> EXERCISE GOAL:
Looking at the entries, how many lines hold the word "agent"? State the number by itself.

● ● ● ● ● ● ●

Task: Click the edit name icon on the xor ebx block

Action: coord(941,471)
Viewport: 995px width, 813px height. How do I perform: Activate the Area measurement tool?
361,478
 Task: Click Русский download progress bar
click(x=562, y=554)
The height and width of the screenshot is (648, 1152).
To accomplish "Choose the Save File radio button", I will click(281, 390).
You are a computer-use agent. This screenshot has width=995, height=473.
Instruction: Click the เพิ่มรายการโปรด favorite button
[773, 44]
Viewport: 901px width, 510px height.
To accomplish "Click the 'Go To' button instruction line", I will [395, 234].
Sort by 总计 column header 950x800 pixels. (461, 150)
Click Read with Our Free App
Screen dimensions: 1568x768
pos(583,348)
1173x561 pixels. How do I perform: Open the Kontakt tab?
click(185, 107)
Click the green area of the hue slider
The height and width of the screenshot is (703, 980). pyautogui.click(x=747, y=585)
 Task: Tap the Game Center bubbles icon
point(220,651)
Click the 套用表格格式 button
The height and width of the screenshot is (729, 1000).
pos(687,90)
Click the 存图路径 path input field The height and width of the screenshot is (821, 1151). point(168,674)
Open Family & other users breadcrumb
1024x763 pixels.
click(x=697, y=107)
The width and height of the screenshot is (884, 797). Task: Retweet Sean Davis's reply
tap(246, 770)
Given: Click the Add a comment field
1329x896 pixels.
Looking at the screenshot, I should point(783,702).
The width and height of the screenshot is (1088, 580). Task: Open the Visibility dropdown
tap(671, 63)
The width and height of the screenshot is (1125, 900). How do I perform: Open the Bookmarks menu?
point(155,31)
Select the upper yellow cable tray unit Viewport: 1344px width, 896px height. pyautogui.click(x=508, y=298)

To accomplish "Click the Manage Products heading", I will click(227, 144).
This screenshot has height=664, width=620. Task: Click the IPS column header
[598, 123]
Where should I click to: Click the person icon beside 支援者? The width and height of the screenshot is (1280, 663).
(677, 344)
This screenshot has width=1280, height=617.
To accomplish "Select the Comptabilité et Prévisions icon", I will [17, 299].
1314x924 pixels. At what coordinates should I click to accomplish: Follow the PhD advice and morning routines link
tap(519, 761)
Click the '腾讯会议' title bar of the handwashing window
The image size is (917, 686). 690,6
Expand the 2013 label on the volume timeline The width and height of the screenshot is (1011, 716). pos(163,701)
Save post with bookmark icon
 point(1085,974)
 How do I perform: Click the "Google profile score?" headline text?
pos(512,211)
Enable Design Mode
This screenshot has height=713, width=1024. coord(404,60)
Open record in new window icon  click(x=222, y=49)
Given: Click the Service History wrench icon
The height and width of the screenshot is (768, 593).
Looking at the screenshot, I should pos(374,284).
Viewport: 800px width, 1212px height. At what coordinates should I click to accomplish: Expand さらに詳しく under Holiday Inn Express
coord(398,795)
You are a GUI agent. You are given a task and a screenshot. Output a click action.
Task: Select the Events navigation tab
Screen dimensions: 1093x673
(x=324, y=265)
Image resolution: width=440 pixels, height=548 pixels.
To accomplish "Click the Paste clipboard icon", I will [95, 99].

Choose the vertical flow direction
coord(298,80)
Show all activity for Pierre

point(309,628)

● ● ● ● ● ● ●

> EXERCISE RESPONSE:
2